That did it. Ricky shifted, turning to face her. His gaze softened even as the tension still coiled in him body like a spring. "Marta this..."

"I know who he is, Ricky." she interrupted. "He's not one of them. Not anymore."

Ricky looked at her, his eyes stunned. She had never spoken to him like this. Her breathing began to quicken as she turned to look at the statue. Memories began to flood into her. The needle scars on her forearms began to burn. Her hands rubbed at them in an attempt to dissipate the phantom pain. She was drawn out of her thoughts as a weight leaned against her leg. She looked down to see Splash there, responding to her emotional state. Marta put a hand on her head.

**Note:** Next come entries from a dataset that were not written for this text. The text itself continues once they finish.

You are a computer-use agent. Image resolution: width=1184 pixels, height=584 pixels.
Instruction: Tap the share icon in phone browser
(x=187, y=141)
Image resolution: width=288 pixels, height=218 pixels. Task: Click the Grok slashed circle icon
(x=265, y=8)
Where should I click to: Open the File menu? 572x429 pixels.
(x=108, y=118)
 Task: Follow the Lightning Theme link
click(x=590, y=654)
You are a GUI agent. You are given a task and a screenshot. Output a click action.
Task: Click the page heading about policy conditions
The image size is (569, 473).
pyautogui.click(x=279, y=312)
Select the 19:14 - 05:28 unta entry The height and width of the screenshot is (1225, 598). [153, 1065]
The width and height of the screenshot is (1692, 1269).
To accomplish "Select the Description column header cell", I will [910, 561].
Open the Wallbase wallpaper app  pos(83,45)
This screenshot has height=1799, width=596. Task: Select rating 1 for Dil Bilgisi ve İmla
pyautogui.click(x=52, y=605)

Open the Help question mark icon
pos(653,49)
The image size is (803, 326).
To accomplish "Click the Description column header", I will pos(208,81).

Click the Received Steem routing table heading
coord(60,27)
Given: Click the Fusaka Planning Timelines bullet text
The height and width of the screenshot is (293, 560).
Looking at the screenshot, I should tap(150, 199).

Her scars still burned, and her face did as well. She wiped her cheeks to find tears there. She had started crying.

Marta looked back up at the statue, gathering her courage. She knew what she had to do and she would need her courage. She turned back to face the men, looking at each one individually, including the silent and hidden one in their midst, all looking at her. Marta had told the stranger the angel in the statue was a healer. Tonight - on the night they celebrated the birth of the one who would redeem mankind - the angels would witness the healing of a soul. Maybe even two. But it would hurt. God, it would hurt.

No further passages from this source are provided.